▶ **Exercise**
Pick up the passage on NetFlow and deep packet inspection after its final sentence and carry it forward.

▶ **Text passage**

-----

When drilled on ‘cost’ he mentioned that they were shipping huge amounts of data and if hosting and storing this in the cloud, the bandwidth and storage related charges would be huge and did not make economic sense.

Back to Deeper Traffic Analysis, turns out this customer had already purchased and installed a NetFlow based product to try and get more visibility and try to focus on his critical server farm, his external/public facing environment. His business requires him to be proactive to keep downtime to a minimum and keep his customers happy. But, as they also mentioned to us: ‘With Netflow we almost get to the answer, and then sometimes we have to break out another tool like wireshark or something. Now with Netfort DPI (Deep Packet Inspection) we get the detail Netflow does NOT provide, true endpoint visibility.

What detail? What detail did this team use to justify the purchase of another monitoring product to management? I bet it was not a simple as ‘I need more detail and visibility into traffic, please sign this’! We know with tools like wireshark one can get down to a very low level of detail, down to the ‘bits and bytes’. But sometimes that is too low, far too much detail, overly complex for some people and very difficult to see the ‘wood from the trees’ and get the big picture.

One critical detail we in Netfort sometimes take for granted is the level of insight our DPI can enable into web or external traffic, does not matter if its via a CDN, or proxy or whatever, with deep packet inspection one can look deeper to get the detail required. Users can capture and keep every domain name, even URI and IP address AND critically the amount of data transferred, tie the IP address and URI to bandwidth. As a result, this particular customer is now able to monitor usage to every single resource or service they offer, who is accessing that URI or service or piece of data, when, how often, how much bandwidth the customer accessing that resource is consuming, etc.

-----

▶ **Dataset rows**

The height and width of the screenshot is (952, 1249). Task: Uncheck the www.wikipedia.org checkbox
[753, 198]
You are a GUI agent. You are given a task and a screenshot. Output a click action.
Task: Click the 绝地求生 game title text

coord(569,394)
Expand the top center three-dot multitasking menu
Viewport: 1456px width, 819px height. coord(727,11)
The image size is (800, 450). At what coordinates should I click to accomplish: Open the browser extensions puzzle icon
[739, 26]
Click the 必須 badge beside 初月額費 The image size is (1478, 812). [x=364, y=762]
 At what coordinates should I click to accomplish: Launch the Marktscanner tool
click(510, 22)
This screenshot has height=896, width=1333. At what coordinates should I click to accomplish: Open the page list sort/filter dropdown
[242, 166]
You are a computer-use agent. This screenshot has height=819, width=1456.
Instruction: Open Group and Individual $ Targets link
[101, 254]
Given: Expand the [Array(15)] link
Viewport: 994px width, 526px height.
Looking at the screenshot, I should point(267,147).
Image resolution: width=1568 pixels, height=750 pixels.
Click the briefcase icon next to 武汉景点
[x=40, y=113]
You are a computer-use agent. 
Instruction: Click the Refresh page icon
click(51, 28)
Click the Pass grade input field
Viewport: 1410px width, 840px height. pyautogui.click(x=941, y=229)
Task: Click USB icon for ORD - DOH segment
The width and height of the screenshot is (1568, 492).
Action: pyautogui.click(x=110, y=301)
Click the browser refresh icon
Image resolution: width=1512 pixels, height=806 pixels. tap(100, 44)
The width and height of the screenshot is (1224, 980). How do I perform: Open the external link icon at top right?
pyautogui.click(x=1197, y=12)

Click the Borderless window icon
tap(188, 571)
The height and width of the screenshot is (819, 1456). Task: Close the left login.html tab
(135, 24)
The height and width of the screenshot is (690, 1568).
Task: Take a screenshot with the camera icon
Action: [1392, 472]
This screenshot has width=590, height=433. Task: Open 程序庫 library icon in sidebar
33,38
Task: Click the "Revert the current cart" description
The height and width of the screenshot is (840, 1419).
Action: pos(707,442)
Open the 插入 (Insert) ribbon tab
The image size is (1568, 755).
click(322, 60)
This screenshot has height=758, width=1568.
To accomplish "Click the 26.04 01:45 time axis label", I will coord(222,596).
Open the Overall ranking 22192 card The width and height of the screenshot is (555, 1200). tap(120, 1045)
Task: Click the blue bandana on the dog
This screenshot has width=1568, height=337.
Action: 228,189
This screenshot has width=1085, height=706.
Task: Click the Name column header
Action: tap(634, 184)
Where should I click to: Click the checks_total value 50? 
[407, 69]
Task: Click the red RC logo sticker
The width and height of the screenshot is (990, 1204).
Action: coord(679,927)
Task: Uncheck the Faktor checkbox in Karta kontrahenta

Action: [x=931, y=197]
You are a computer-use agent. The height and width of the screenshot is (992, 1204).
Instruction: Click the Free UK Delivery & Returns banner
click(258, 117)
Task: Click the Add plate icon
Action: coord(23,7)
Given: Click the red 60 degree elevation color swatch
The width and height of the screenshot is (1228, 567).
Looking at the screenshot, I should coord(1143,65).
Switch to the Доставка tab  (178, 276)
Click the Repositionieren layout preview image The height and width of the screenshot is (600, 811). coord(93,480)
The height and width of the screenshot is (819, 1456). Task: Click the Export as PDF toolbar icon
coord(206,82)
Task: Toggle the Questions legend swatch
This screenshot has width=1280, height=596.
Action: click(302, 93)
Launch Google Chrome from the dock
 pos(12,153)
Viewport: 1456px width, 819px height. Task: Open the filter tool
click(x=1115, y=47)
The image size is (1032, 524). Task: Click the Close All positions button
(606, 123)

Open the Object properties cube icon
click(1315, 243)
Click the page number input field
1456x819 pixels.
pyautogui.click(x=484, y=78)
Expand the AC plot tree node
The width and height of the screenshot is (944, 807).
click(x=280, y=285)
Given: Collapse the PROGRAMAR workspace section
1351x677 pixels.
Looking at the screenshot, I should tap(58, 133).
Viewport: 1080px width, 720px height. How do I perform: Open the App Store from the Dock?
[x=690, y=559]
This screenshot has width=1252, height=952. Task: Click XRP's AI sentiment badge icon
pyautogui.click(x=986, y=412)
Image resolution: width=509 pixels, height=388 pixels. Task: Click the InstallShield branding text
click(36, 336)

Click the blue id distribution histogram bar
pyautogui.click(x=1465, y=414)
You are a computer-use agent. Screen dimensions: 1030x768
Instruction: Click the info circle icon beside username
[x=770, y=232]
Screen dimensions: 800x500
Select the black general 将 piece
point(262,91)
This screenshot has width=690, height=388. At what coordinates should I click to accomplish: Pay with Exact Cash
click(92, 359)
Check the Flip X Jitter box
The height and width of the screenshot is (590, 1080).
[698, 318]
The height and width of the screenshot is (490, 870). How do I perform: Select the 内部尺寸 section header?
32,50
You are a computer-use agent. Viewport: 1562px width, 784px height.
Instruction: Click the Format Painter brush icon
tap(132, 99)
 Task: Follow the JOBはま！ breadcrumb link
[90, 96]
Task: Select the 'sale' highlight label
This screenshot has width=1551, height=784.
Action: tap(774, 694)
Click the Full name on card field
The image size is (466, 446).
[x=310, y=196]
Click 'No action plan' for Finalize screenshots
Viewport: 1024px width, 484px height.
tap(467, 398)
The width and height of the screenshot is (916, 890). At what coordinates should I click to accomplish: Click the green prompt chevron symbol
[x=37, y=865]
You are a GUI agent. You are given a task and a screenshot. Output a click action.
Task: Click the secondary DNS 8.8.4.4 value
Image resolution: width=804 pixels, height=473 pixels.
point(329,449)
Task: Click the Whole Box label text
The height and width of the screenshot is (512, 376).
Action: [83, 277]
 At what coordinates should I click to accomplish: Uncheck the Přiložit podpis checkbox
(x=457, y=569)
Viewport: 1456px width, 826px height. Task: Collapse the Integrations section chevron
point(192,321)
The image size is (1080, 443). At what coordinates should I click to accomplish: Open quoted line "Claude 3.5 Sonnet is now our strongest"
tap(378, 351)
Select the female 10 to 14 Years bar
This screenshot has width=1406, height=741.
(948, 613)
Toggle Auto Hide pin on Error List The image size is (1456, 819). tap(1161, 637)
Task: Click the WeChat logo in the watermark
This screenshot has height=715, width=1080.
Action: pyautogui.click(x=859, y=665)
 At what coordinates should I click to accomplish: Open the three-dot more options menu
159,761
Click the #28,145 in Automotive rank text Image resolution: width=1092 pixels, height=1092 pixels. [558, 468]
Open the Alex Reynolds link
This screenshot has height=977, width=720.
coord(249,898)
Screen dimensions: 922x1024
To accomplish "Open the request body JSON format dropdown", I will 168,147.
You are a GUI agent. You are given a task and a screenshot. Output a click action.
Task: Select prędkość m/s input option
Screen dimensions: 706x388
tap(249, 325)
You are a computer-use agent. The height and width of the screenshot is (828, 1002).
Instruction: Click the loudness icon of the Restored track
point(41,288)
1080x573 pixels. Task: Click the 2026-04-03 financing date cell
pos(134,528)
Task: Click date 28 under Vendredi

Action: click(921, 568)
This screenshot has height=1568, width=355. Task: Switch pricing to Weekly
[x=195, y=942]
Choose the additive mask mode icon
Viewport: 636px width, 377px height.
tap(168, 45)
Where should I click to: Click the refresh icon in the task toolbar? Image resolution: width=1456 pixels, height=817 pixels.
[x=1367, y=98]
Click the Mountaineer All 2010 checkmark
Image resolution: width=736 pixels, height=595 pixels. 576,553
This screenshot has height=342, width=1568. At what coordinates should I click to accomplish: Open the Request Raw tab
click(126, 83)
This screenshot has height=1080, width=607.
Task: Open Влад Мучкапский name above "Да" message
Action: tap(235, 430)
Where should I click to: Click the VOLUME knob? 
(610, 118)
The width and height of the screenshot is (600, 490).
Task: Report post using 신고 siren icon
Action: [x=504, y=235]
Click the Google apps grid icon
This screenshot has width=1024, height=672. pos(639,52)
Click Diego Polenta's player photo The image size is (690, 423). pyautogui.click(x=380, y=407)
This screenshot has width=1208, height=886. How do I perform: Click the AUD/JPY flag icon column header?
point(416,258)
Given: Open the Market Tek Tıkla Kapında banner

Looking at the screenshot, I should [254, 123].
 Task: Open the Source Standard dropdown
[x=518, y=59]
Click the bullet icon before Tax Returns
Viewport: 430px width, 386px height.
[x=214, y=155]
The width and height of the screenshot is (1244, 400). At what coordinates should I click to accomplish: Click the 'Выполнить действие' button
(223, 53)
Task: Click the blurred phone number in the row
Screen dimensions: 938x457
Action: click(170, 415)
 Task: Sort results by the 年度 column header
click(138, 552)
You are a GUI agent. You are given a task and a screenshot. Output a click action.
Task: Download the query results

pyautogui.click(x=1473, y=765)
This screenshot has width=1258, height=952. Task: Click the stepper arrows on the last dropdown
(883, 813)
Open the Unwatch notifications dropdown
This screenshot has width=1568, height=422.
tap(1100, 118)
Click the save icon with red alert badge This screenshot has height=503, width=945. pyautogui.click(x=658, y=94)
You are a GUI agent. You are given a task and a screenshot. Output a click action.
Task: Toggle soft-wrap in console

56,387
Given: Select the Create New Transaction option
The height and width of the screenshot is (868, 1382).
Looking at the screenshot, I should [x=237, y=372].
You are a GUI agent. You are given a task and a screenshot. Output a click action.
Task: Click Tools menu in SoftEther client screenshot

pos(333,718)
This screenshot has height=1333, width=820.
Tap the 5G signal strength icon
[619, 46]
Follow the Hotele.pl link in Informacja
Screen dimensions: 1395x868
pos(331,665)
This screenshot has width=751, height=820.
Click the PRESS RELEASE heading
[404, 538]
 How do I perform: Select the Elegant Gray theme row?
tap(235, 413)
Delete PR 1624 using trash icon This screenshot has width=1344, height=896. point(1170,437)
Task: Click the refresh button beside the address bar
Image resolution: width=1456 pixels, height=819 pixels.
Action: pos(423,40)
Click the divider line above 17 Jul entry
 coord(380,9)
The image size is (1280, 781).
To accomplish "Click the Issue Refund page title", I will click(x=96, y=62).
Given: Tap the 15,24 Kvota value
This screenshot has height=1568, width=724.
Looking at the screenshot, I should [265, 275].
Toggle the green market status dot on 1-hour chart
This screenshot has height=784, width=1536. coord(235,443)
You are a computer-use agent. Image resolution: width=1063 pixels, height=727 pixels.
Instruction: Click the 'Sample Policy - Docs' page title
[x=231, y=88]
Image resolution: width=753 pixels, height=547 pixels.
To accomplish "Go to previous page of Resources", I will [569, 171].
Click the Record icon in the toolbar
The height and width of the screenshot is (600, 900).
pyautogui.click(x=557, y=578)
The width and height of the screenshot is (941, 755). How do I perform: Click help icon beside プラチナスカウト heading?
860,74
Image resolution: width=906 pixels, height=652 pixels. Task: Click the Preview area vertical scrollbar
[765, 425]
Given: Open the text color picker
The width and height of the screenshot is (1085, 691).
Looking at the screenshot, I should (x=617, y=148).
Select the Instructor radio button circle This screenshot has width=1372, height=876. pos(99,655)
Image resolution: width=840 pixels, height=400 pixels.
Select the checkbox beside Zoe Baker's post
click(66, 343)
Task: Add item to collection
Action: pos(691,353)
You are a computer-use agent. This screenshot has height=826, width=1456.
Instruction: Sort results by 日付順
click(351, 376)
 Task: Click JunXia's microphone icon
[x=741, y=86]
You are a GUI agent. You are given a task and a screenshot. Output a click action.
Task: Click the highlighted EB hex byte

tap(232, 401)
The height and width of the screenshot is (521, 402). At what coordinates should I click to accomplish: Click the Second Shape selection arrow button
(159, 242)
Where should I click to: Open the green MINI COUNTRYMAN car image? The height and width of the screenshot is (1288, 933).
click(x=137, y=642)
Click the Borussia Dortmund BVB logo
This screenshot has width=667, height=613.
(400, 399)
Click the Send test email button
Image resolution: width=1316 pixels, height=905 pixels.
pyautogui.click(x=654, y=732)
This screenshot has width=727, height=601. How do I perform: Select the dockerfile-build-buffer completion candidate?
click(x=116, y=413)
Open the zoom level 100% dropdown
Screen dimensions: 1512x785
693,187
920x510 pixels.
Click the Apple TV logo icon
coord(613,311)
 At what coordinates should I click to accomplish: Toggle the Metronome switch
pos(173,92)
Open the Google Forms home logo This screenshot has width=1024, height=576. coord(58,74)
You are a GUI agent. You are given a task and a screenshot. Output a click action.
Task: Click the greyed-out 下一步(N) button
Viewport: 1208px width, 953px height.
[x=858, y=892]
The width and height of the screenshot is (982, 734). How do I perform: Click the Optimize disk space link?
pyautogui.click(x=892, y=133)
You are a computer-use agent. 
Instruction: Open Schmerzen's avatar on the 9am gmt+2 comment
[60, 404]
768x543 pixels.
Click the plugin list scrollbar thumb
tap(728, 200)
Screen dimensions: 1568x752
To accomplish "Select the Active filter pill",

-----

▶ **Output of the task**
Users can also trend this information to help detect unusual activity or help with capacity planning. This customer also mentioned that with deeper traffic analysis they were able to take a group of servers each week and really analyze usage, find the busiest server, least busy, top users, who were using up their bandwidth and what they were accessing. Get to the right level of detail, the evidence required to make informed decisions and plan.

CDN(Content Delivery Networks) usage has increased dramatically recently and are making life very difficult for network administrators trying to keep tabs and generate meaningful reports on bandwidth usage. We had a customer recently who powered up a bunch of servers and saw a huge peak in bandwidth consumption. With Netflow the domain reported was an obscure CDN and meant nothing. The LANGuardian reported huge downloads of data from windowsupdate.com from a particular IP address and also reported the user name.

What was that about justification? How about simply greater insight to reduce downtime, maximise utilisation, increase performance, reduce costs. All this means happier customers, less stress for the network guys and more money for everybody!

Thanks to NetFort for the article.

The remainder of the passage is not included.